→ **Task instructions**
Give every line of the data again, exactly.
======== Provided material
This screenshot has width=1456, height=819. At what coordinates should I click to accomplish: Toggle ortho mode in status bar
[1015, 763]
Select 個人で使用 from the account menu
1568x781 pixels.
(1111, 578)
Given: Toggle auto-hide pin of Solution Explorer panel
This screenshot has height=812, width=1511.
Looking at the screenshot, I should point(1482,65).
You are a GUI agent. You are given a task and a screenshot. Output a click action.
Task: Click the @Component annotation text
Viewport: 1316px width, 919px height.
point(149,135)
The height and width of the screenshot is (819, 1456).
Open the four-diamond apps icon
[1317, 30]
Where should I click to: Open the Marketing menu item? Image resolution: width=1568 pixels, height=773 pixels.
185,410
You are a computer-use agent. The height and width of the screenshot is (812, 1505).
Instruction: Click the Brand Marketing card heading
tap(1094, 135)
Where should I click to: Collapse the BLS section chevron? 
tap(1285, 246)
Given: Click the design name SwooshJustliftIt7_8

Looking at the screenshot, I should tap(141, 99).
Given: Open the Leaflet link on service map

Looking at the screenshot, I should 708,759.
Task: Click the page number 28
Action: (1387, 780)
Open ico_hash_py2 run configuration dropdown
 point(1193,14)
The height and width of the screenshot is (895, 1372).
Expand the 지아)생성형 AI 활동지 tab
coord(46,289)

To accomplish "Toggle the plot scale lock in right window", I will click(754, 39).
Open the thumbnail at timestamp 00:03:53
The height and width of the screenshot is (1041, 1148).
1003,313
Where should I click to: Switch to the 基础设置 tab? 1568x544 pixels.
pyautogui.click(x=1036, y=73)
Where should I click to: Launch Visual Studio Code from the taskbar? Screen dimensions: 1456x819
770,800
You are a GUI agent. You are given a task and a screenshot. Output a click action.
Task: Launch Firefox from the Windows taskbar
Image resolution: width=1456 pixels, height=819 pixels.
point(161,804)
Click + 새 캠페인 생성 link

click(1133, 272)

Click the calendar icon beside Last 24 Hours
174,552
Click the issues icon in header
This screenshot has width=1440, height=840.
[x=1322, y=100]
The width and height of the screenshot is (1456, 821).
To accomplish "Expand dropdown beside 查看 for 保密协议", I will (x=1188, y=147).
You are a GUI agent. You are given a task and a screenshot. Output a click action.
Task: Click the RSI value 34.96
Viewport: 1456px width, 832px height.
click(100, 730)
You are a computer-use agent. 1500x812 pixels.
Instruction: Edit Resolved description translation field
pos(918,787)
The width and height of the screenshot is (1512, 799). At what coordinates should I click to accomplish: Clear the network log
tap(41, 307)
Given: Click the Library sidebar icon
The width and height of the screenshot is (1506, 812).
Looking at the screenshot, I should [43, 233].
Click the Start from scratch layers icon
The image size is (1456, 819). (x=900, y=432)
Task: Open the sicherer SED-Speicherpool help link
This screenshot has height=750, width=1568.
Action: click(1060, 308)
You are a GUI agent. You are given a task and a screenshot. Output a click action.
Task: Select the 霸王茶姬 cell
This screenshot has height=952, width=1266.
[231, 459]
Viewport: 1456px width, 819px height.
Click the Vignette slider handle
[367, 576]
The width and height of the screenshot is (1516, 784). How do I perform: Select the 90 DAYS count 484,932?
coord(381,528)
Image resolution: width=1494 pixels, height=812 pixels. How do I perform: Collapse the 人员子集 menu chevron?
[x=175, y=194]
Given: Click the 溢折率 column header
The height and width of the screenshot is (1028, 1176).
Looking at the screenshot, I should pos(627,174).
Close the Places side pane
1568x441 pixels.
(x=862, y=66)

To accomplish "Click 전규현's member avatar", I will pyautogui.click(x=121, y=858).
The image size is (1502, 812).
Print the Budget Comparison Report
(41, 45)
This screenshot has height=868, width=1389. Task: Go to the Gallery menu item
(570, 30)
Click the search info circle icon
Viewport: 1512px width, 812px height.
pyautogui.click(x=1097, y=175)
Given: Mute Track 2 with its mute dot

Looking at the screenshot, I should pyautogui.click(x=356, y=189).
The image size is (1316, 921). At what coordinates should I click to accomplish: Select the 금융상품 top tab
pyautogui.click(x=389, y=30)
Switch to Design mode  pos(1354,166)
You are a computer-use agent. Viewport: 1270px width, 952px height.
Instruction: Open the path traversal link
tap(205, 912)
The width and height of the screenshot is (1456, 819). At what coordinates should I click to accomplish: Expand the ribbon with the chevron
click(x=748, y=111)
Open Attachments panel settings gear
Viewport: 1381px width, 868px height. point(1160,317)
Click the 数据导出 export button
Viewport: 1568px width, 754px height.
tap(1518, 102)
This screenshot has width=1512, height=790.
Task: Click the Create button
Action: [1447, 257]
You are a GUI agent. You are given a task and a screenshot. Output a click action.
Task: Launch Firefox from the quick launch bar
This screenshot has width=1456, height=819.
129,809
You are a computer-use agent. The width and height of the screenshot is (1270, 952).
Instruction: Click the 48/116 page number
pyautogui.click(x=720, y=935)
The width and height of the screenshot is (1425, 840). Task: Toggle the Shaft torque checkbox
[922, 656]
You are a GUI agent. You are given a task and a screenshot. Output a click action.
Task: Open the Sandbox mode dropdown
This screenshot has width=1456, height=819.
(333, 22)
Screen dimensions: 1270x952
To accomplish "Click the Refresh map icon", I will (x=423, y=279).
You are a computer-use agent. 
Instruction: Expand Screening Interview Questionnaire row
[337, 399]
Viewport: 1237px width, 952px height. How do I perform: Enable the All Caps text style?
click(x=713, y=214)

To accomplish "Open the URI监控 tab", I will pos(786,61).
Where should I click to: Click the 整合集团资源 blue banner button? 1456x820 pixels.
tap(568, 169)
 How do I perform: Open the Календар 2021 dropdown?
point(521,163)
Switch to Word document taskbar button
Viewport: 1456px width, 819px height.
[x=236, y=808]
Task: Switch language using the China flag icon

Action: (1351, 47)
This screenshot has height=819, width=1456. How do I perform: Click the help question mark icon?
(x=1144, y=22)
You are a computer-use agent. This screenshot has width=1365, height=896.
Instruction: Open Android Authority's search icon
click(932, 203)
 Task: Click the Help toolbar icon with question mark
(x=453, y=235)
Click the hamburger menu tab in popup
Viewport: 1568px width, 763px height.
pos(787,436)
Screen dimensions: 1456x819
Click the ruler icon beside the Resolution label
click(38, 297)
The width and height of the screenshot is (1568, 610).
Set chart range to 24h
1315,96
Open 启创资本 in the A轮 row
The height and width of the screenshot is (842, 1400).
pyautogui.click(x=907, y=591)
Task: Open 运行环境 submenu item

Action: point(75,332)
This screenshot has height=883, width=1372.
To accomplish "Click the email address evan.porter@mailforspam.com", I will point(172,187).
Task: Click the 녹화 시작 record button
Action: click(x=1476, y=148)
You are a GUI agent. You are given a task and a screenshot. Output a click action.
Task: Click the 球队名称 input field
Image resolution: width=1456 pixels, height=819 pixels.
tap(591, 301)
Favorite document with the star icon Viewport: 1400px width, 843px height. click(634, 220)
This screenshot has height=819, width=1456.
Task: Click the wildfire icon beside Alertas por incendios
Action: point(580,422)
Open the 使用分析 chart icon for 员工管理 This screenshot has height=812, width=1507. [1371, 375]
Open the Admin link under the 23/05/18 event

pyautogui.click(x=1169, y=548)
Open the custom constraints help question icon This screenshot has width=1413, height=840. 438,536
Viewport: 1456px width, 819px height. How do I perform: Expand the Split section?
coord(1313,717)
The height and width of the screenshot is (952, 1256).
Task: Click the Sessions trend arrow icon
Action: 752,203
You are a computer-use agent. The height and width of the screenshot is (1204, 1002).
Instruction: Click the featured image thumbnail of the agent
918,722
================
→ **Solution for this problem**
This screenshot has width=1456, height=819. At what coordinates should I click to accomplish: Toggle ortho mode in status bar
[1015, 763]
Select 個人で使用 from the account menu
1568x781 pixels.
(1111, 578)
Given: Toggle auto-hide pin of Solution Explorer panel
This screenshot has height=812, width=1511.
Looking at the screenshot, I should point(1482,65).
You are a GUI agent. You are given a task and a screenshot. Output a click action.
Task: Click the @Component annotation text
Viewport: 1316px width, 919px height.
point(149,135)
The height and width of the screenshot is (819, 1456).
Open the four-diamond apps icon
[1317, 30]
Where should I click to: Open the Marketing menu item? Image resolution: width=1568 pixels, height=773 pixels.
185,410
You are a computer-use agent. The height and width of the screenshot is (812, 1505).
Instruction: Click the Brand Marketing card heading
tap(1094, 135)
Where should I click to: Collapse the BLS section chevron? 
tap(1285, 246)
Given: Click the design name SwooshJustliftIt7_8

Looking at the screenshot, I should tap(141, 99).
Given: Open the Leaflet link on service map

Looking at the screenshot, I should 708,759.
Task: Click the page number 28
Action: (1387, 780)
Open ico_hash_py2 run configuration dropdown
 point(1193,14)
The height and width of the screenshot is (895, 1372).
Expand the 지아)생성형 AI 활동지 tab
coord(46,289)

To accomplish "Toggle the plot scale lock in right window", I will click(754, 39).
Open the thumbnail at timestamp 00:03:53
The height and width of the screenshot is (1041, 1148).
1003,313
Where should I click to: Switch to the 基础设置 tab? 1568x544 pixels.
pyautogui.click(x=1036, y=73)
Where should I click to: Launch Visual Studio Code from the taskbar? Screen dimensions: 1456x819
770,800
You are a GUI agent. You are given a task and a screenshot. Output a click action.
Task: Launch Firefox from the Windows taskbar
Image resolution: width=1456 pixels, height=819 pixels.
point(161,804)
Click + 새 캠페인 생성 link

click(1133, 272)

Click the calendar icon beside Last 24 Hours
174,552
Click the issues icon in header
This screenshot has width=1440, height=840.
[x=1322, y=100]
The width and height of the screenshot is (1456, 821).
To accomplish "Expand dropdown beside 查看 for 保密协议", I will (x=1188, y=147).
You are a GUI agent. You are given a task and a screenshot. Output a click action.
Task: Click the RSI value 34.96
Viewport: 1456px width, 832px height.
click(100, 730)
You are a computer-use agent. 1500x812 pixels.
Instruction: Edit Resolved description translation field
pos(918,787)
The width and height of the screenshot is (1512, 799). At what coordinates should I click to accomplish: Clear the network log
tap(41, 307)
Given: Click the Library sidebar icon
The width and height of the screenshot is (1506, 812).
Looking at the screenshot, I should [43, 233].
Click the Start from scratch layers icon
The image size is (1456, 819). (x=900, y=432)
Task: Open the sicherer SED-Speicherpool help link
This screenshot has height=750, width=1568.
Action: click(1060, 308)
You are a GUI agent. You are given a task and a screenshot. Output a click action.
Task: Select the 霸王茶姬 cell
This screenshot has height=952, width=1266.
[231, 459]
Viewport: 1456px width, 819px height.
Click the Vignette slider handle
[367, 576]
The width and height of the screenshot is (1516, 784). How do I perform: Select the 90 DAYS count 484,932?
coord(381,528)
Image resolution: width=1494 pixels, height=812 pixels. How do I perform: Collapse the 人员子集 menu chevron?
[x=175, y=194]
Given: Click the 溢折率 column header
The height and width of the screenshot is (1028, 1176).
Looking at the screenshot, I should pos(627,174).
Close the Places side pane
1568x441 pixels.
(x=862, y=66)

To accomplish "Click 전규현's member avatar", I will pyautogui.click(x=121, y=858).
The image size is (1502, 812).
Print the Budget Comparison Report
(41, 45)
This screenshot has height=868, width=1389. Task: Go to the Gallery menu item
(570, 30)
Click the search info circle icon
Viewport: 1512px width, 812px height.
pyautogui.click(x=1097, y=175)
Given: Mute Track 2 with its mute dot

Looking at the screenshot, I should pyautogui.click(x=356, y=189).
The image size is (1316, 921). At what coordinates should I click to accomplish: Select the 금융상품 top tab
pyautogui.click(x=389, y=30)
Switch to Design mode  pos(1354,166)
You are a computer-use agent. Viewport: 1270px width, 952px height.
Instruction: Open the path traversal link
tap(205, 912)
The width and height of the screenshot is (1456, 819). At what coordinates should I click to accomplish: Expand the ribbon with the chevron
click(x=748, y=111)
Open Attachments panel settings gear
Viewport: 1381px width, 868px height. point(1160,317)
Click the 数据导出 export button
Viewport: 1568px width, 754px height.
tap(1518, 102)
This screenshot has width=1512, height=790.
Task: Click the Create button
Action: [1447, 257]
You are a GUI agent. You are given a task and a screenshot. Output a click action.
Task: Launch Firefox from the quick launch bar
This screenshot has width=1456, height=819.
129,809
You are a computer-use agent. The width and height of the screenshot is (1270, 952).
Instruction: Click the 48/116 page number
pyautogui.click(x=720, y=935)
The width and height of the screenshot is (1425, 840). Task: Toggle the Shaft torque checkbox
[922, 656]
You are a GUI agent. You are given a task and a screenshot. Output a click action.
Task: Open the Sandbox mode dropdown
This screenshot has width=1456, height=819.
(333, 22)
Screen dimensions: 1270x952
To accomplish "Click the Refresh map icon", I will (x=423, y=279).
You are a computer-use agent. 
Instruction: Expand Screening Interview Questionnaire row
[337, 399]
Viewport: 1237px width, 952px height. How do I perform: Enable the All Caps text style?
click(x=713, y=214)

To accomplish "Open the URI监控 tab", I will pos(786,61).
Where should I click to: Click the 整合集团资源 blue banner button? 1456x820 pixels.
tap(568, 169)
 How do I perform: Open the Календар 2021 dropdown?
point(521,163)
Switch to Word document taskbar button
Viewport: 1456px width, 819px height.
[x=236, y=808]
Task: Switch language using the China flag icon

Action: (1351, 47)
This screenshot has height=819, width=1456. How do I perform: Click the help question mark icon?
(x=1144, y=22)
You are a computer-use agent. This screenshot has width=1365, height=896.
Instruction: Open Android Authority's search icon
click(932, 203)
 Task: Click the Help toolbar icon with question mark
(x=453, y=235)
Click the hamburger menu tab in popup
Viewport: 1568px width, 763px height.
pos(787,436)
Screen dimensions: 1456x819
Click the ruler icon beside the Resolution label
click(38, 297)
The width and height of the screenshot is (1568, 610).
Set chart range to 24h
1315,96
Open 启创资本 in the A轮 row
The height and width of the screenshot is (842, 1400).
pyautogui.click(x=907, y=591)
Task: Open 运行环境 submenu item

Action: point(75,332)
This screenshot has height=883, width=1372.
To accomplish "Click the email address evan.porter@mailforspam.com", I will point(172,187).
Task: Click the 녹화 시작 record button
Action: click(x=1476, y=148)
You are a GUI agent. You are given a task and a screenshot. Output a click action.
Task: Click the 球队名称 input field
Image resolution: width=1456 pixels, height=819 pixels.
tap(591, 301)
Favorite document with the star icon Viewport: 1400px width, 843px height. click(634, 220)
This screenshot has height=819, width=1456.
Task: Click the wildfire icon beside Alertas por incendios
Action: point(580,422)
Open the 使用分析 chart icon for 员工管理 This screenshot has height=812, width=1507. [1371, 375]
Open the Admin link under the 23/05/18 event

pyautogui.click(x=1169, y=548)
Open the custom constraints help question icon This screenshot has width=1413, height=840. 438,536
Viewport: 1456px width, 819px height. How do I perform: Expand the Split section?
coord(1313,717)
The height and width of the screenshot is (952, 1256).
Task: Click the Sessions trend arrow icon
Action: 752,203
You are a computer-use agent. The height and width of the screenshot is (1204, 1002).
Instruction: Click the featured image thumbnail of the agent
918,722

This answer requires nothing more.